Thursday, June 27, 2024

All You Have To Do Is Call by Kerri Maher

All You Have To Do Is Call
by Kerri Maher
Read by Lauryn Altman
13 hours, 15 minutes
Published September 2023 by Penguin Publishing Group

Publisher's Summary: 
Chicago, early 1970s. Who does a woman call when she needs help? Jane.
 
The best-known secret in the city, Jane is an underground health clinic composed entirely of women helping women, empowering them to embrace their futures by offering reproductive counseling and safe, illegal abortions. Veronica, Jane's founder, prides herself on the services she has provided to thousands of women, yet the price of others' freedom is that she leads a double life. When she's not at Jane, Veronica plays the role of a conventional housewife-a juggling act that becomes even more difficult during her own high-risk pregnancy.
 
Two more women in Veronica's neighborhood are grappling with similar disconnects. Margaret, a young professor at the University of Chicago, secretly volunteers at Jane as she falls in love with a man whose attitude toward his ex-wife increasingly disturbs her. Patty, who's long been content as a devoted wife and mother, has begun to sense that something essential is missing from her life. When her runaway younger sister, Eliza, shows up unexpectedly, Patty must come to terms with what it really means to love and support a sister.
 
In this historic moment, when the personal was nothing if not political, Veronica, Margaret, and Patty risk it all to help mothers, daughters, sisters, and friends. With an awe-inspiring story and appealing characters, All You Have to Do Is Call celebrates the power of women coming together in the face of seemingly insurmountable odds.

My Thoughts: 
It didn't take me very long to figure out why my friend had recommended this book to me. She is well aware of my feelings about this subject and knows how I love a book that ties the past to events currently happening. 

She also knows how much I love to learn something new when I'm reading. Here I learned about the Jane Collective which was, according to Wikipedia, an underground service in Chicago, affiliated with the Chicago Women's Liberation Union, which sought to address the increasing number of unsafe abortions performed by untrained providers.

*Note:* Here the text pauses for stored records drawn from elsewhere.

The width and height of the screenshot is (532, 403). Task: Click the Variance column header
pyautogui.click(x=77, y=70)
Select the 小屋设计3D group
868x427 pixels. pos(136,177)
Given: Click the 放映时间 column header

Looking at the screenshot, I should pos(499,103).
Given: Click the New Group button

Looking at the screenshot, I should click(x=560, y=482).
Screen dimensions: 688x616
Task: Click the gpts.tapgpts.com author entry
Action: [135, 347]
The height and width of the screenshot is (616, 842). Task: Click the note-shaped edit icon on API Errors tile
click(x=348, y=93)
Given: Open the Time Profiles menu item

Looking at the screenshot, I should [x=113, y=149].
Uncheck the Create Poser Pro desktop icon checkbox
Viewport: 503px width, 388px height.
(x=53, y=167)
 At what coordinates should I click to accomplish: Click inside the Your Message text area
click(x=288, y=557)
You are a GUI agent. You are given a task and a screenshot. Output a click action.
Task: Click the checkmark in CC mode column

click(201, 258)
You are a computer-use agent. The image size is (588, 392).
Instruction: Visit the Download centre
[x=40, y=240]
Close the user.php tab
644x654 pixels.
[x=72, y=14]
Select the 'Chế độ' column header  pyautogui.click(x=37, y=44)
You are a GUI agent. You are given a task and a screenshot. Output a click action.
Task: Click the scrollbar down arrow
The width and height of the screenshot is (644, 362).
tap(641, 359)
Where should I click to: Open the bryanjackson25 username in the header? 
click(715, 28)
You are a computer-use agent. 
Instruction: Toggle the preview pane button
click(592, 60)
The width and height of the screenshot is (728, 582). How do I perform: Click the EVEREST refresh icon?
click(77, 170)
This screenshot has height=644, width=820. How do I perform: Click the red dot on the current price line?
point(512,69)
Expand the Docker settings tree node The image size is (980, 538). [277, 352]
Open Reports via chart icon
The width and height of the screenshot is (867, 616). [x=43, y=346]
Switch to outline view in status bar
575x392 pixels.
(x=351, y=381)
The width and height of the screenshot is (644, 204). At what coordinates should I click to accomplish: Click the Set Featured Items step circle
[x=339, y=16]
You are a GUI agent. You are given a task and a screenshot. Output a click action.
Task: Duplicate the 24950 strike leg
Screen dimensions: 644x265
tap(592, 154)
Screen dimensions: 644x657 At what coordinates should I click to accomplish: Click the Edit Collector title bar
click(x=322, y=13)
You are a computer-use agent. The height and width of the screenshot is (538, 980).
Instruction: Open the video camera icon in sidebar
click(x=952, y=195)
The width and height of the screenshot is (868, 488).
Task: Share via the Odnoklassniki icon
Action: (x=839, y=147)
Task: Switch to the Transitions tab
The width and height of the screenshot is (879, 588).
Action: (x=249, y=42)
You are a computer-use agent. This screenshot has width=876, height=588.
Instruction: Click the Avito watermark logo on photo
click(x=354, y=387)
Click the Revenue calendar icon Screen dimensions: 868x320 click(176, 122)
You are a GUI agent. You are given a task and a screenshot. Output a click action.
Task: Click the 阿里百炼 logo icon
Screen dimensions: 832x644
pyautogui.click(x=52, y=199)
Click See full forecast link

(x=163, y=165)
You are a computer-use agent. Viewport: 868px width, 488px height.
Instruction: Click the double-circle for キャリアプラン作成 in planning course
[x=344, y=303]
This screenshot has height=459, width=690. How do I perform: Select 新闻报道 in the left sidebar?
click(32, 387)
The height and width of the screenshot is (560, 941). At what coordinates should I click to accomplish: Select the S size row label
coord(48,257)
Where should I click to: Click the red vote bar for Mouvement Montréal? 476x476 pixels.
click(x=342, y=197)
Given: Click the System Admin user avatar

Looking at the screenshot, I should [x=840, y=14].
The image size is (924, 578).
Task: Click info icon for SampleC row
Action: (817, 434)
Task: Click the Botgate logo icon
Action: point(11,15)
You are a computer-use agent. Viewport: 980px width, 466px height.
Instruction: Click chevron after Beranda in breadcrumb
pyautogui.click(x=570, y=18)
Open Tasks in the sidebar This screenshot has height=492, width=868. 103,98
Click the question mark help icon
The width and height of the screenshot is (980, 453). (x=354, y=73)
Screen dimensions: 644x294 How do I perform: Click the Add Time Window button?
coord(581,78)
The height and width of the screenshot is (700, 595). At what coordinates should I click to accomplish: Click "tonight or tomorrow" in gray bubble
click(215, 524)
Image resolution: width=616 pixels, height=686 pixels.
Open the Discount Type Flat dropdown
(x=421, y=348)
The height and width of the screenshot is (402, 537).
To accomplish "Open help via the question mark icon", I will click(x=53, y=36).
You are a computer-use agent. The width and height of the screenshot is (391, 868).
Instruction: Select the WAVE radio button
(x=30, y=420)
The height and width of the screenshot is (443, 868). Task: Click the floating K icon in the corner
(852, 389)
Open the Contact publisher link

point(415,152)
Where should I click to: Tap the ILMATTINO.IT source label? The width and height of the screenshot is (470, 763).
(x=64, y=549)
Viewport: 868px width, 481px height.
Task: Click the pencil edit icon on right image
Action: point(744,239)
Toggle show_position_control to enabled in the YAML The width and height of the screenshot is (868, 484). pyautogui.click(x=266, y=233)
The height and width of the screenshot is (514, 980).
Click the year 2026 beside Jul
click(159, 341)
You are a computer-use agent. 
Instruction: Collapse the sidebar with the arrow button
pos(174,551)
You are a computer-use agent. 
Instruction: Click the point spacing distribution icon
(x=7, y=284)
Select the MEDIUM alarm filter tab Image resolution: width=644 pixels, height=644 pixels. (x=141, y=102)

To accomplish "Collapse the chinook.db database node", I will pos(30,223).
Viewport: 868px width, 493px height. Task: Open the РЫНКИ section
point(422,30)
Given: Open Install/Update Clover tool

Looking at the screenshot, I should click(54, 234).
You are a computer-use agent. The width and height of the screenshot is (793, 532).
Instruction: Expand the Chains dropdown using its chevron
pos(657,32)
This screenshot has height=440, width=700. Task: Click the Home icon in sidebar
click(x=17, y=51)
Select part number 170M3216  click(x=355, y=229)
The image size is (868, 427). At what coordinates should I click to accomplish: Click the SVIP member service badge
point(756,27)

As in the book, the service was started by a woman who went with another woman when she got an abortion and then began helping other women to get safe abortions. Eventually, when demand became too great for her to handle alone, she brought in others to help. Eventually, many of the women in the collective learned how to do D&Cs so that they could provide services to women who were too poor to afford other services and to women of color. 

In this book, we see the toll that kind of work would have had on the women involved. At a time when abortion was illegal, secrecy was paramount as so much was at stake. None of it would have been possible without the bond the women involved created, a great deal of strategy to keep things as secret as possible, and the help of officials and medical professionals who supported the work. It was a great deal of stress and we see how that plays out in the lives of these women, both those who provide the service and those who need to use it. 

The book is filled with interesting relationships between women: Veronica's with Patty, who doesn't know about Veronica's work and wouldn't support it; Siobhan's relationship with Veronica as they work together to provide the kind of care that Siobhan didn't get; Margaret's relationship with Phyllis, the work colleague who opens Margaret's eyes to life as a black person at that time and to the group she has become so passionate about helping; and Patty's relationship with Eliza, the sister who disappeared after their father died and who balks at Patty's attempts to mother her. 

To an extent, Maher is preaching to the choir with this book - I don't know that any reader who isn't already open to the idea would pick it up and have their mind changed. But I loved learning this history and being reminded of what life will once again be like for so many women if the country returns to a time when safe abortions are no longer legal. Kudos to Maher for tackling this piece of history.